Enjoy these muffins warm or at room temperature. They pair wonderfully with a nice cup of coffee or tea, making them perfect for fall mornings or any cozy gathering. Happy baking!

These pumpkin hazelnut muffins are sure to be a hit with their moist texture and delicious flavors. You can share them with friends or keep them all to yourself—no judgment here!

Pumpkin Hazelnut Muffins

Can I Use Fresh Pumpkin Instead of Canned?
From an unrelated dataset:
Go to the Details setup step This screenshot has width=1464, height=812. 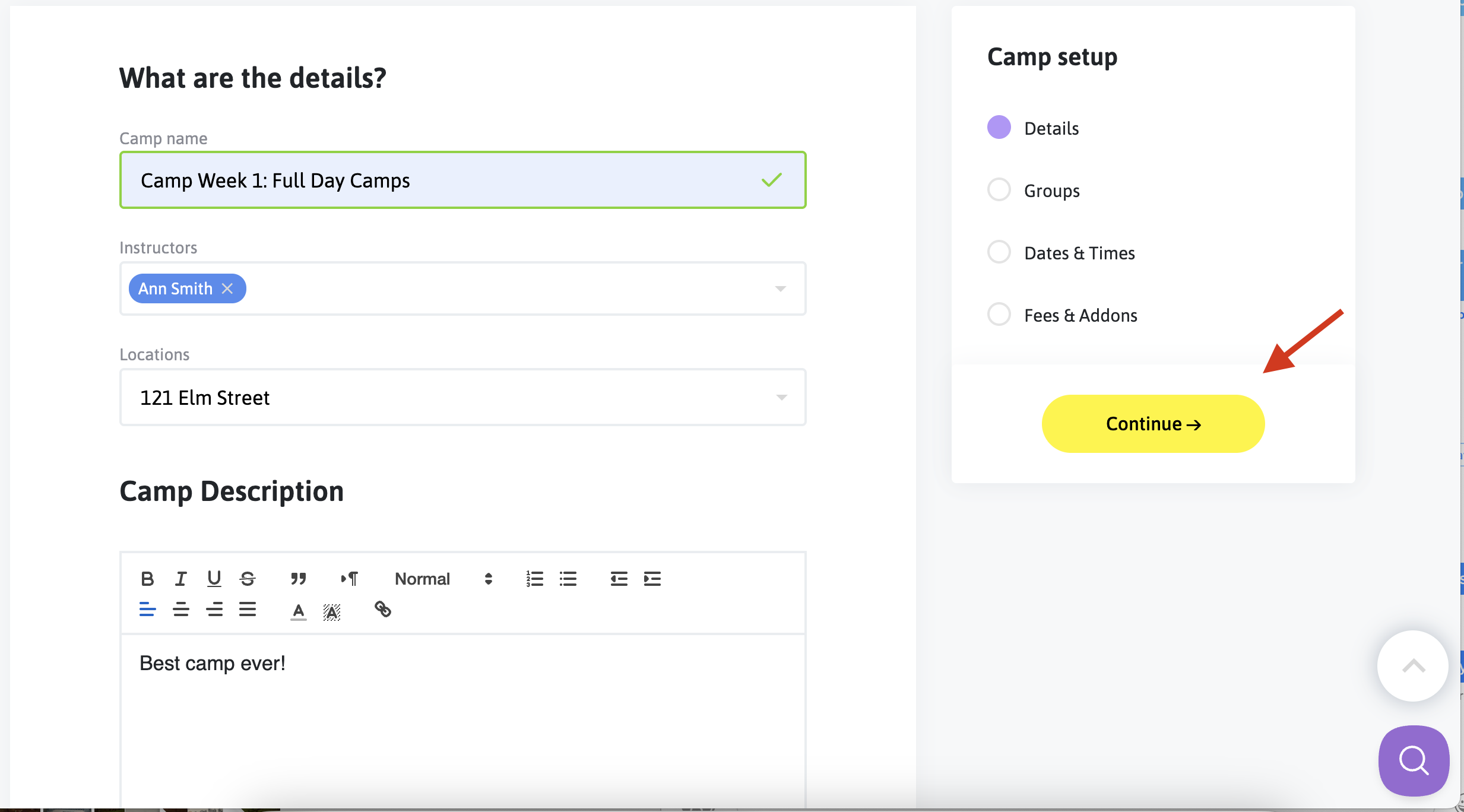point(1051,129)
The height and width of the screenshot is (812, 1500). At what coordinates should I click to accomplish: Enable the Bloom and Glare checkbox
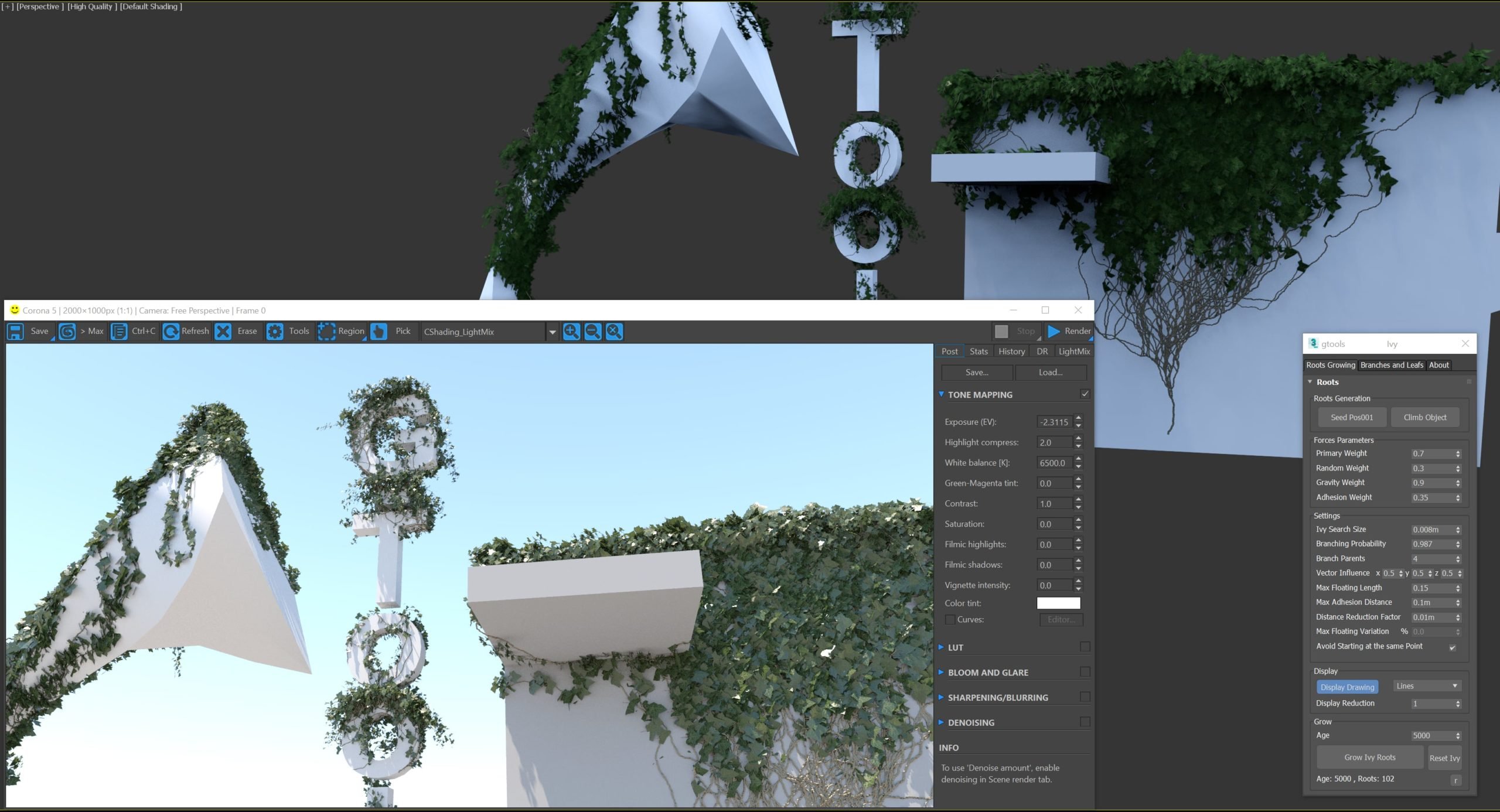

Absolutely! If you have fresh pumpkin, you can roast and puree it to use in the muffins. Just make sure to drain any excess moisture to keep the batter from becoming too wet.

How Should I Store Leftover Muffins?

Store any leftover muffins in an airtight container at room temperature for up to 3 days. If you want them to last longer, you can freeze them for up to 2 months. Just thaw at room temperature when you’re ready to enjoy again!

What Can I Substitute for Eggs?

If you need an egg substitute, try using 1/4 cup of unsweetened applesauce or a flaxseed meal. To make a flax egg, mix 1 tablespoon of ground flaxseed with 2.5 tablespoons of water, let it sit for 5 minutes until it thickens, and use it in place of one egg.

Can I Add Other Mix-ins?

Of course! Feel free to add chocolate chips, dried cranberries, or even different nuts if you like. Just make sure to keep the total mix-ins to about 1 cup to maintain the texture of the muffins.